The following may indicate that your cat has a location preference

  • She does her business in an area or a room where a litter box used to be kept or where there are urine odors from previous soiling.
  • The litter box is located on one floor of the house, but your cat eliminates on a different floor.
  • She always eliminates in hidden or quiet, low traffic location. This could be a closet, a seldom used room, or other protected space.

Solving the problem

  • Put at least one litter box on every floor of your house.
  • Cats do not like to walk on certain surfaces. After thoroughly cleaning the area where she has been eliminating, put tin foil or double-sided tape over the area. Cat's don't generally like the smell of citrus, so you can put citrus air fresheners or cotton balls with a citrus scent around the area as well. Cat's don't generally like to eliminate where they eat and drink, so you can put food and water bowls in the area as well. In the alternative, you can block the area off if it's possible.
  • Or... you can cover most of the floor with tin foil or tape, and leave a path where your cat can walk. Place a new litter box there in that path. When she's been using that box successfully for at least a month, move the box gradually to a better location if needed.

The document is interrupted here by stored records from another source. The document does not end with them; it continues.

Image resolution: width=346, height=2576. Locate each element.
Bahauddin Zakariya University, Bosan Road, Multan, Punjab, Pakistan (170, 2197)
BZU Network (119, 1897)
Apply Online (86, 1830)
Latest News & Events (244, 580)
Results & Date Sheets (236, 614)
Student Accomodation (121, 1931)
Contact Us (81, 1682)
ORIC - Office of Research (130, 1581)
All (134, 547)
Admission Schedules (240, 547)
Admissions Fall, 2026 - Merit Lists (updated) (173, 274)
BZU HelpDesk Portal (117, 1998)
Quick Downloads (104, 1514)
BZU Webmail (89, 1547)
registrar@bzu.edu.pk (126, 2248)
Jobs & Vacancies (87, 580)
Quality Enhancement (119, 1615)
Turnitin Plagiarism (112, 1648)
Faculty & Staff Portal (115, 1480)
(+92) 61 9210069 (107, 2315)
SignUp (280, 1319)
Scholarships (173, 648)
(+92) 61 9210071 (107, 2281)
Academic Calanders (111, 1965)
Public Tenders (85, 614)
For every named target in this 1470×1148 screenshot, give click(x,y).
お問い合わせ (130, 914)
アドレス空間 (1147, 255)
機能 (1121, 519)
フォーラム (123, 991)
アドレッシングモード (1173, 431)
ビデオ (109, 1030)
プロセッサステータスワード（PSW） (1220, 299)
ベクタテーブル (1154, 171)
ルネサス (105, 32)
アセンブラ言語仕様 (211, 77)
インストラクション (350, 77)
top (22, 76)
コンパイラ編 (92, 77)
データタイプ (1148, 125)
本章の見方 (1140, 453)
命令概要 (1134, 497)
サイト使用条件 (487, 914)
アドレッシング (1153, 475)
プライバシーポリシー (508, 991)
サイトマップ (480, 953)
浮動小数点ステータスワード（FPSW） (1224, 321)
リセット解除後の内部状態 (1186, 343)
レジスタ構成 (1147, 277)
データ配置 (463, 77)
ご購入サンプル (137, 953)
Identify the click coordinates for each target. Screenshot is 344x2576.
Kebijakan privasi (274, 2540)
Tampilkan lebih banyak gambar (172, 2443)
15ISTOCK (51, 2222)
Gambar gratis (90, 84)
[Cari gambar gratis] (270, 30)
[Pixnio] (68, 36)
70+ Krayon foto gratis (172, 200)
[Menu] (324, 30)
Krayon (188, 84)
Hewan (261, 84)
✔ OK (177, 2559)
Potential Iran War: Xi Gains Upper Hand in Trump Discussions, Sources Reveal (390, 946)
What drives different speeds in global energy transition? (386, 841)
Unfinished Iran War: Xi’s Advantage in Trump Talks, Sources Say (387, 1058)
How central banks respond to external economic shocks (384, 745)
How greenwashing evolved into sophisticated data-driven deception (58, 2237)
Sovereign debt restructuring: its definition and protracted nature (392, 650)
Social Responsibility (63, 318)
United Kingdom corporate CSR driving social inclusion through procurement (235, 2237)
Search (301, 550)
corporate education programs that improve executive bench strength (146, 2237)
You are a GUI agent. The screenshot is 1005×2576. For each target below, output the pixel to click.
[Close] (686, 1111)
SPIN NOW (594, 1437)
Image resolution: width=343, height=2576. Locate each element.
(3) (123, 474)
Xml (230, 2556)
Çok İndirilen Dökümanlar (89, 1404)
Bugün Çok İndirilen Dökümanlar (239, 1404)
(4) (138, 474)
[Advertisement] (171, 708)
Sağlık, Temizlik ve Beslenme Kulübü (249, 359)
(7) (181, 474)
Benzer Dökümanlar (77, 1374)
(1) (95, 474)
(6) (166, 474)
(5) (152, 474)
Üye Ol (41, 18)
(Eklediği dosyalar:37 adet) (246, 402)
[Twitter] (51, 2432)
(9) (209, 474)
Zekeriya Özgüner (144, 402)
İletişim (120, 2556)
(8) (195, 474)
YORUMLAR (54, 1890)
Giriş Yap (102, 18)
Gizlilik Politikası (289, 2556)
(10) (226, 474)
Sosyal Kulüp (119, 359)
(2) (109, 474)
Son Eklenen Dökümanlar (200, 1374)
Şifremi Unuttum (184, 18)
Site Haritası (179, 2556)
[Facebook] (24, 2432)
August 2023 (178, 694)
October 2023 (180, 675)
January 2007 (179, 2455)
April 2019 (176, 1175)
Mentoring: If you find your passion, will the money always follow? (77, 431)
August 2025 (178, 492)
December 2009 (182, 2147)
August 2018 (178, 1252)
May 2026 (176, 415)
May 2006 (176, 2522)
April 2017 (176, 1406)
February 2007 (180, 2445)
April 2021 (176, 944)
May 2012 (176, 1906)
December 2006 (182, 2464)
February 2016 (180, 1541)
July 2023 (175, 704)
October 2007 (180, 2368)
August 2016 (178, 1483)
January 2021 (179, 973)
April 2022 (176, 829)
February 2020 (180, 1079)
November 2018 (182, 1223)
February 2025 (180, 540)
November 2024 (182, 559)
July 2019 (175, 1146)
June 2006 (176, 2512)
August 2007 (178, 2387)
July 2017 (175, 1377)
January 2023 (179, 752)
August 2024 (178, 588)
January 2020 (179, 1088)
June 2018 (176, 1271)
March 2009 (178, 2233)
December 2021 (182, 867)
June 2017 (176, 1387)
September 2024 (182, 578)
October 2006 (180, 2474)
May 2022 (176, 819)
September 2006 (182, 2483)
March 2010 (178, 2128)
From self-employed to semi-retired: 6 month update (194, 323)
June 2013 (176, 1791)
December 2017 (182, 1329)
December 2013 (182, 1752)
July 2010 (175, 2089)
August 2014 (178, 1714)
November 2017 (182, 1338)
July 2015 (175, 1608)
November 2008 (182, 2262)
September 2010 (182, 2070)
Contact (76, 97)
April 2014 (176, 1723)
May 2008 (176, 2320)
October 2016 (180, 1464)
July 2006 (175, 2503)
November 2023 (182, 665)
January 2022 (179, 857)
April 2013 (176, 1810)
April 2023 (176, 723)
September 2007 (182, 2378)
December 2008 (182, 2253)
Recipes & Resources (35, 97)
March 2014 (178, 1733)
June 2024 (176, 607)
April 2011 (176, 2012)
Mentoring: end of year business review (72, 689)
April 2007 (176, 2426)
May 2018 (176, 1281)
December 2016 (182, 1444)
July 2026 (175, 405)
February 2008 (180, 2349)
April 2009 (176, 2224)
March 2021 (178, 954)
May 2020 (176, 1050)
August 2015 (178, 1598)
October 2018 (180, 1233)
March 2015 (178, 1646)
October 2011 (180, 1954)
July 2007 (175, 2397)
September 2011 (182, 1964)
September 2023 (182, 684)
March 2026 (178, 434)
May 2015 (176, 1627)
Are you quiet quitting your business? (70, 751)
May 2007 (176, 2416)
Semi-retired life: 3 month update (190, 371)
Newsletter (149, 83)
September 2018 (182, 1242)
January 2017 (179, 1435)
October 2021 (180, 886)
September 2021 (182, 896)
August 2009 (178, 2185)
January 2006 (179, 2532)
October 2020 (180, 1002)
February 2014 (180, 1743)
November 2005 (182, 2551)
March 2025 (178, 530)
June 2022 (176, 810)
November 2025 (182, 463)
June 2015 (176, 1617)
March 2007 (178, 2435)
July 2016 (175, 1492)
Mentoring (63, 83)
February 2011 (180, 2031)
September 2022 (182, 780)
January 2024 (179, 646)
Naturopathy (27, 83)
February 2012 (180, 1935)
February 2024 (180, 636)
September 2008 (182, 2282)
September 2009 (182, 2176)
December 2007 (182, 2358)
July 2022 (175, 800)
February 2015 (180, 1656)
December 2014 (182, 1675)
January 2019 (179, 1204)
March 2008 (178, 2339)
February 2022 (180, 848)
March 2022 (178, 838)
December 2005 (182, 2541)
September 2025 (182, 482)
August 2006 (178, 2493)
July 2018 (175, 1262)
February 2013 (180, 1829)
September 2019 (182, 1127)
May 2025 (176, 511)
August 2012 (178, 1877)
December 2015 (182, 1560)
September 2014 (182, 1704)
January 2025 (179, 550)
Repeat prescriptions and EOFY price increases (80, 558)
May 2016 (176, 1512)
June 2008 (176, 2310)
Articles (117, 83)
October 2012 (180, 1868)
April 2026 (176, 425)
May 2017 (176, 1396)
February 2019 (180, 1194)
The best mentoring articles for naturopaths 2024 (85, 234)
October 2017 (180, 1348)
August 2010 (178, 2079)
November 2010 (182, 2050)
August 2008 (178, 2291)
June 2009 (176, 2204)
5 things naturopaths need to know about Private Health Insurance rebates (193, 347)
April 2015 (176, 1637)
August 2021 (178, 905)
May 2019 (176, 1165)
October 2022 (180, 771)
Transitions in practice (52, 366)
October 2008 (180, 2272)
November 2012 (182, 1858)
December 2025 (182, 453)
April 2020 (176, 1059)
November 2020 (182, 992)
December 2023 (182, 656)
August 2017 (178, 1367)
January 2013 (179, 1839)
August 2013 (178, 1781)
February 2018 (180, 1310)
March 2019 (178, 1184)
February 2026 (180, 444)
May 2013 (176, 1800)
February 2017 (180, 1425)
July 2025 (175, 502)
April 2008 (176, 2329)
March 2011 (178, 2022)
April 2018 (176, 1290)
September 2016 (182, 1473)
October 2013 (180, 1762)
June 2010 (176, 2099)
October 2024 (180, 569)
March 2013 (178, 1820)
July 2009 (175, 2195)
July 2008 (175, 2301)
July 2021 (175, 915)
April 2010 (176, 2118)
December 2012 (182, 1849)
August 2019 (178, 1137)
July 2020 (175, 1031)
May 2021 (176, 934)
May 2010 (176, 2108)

Tips and Reminders for Solving a Litter Box Problem

  • A litter box problem can occur at any time, and for various reasons, sometimes more than one.
  • Litter box aversion can be due to any unpleasant experience that your cat associates with the box.
  • If you happen to see your cat eliminating outside the box, you can try interrupting her by making a noise. Be careful with this, though, as more timid cats may be scared by loud noises, and you might compound the problem. After you interrupt your cat, place her near the litter box and see what she does. If she leaves the area, then let her do her own thing. Never try to force her, but praise her when she does use the box.
  • Your cat will not understand punishment, and will only become fearful and less likely to eliminate when you're around. She's not behaving out of spite.
  • Medical problems, even ones you don't suspect, need to be looked at first. Always consult your veterinarian. Some urinary and bowel problems that can lead to litter box problems may also be life threatening.
  • Multiple issues and causes may be at work here. Your cat can develop a preference for texture and location at any time.
  • You must remove all traces of the odor if you're to solve the problem. Once an animal soils an area, they will often return to it time and time again.

Solving a litter box problem requires patience, combined with time and strategy. Keep working at it until you and your cat can reach an agreement.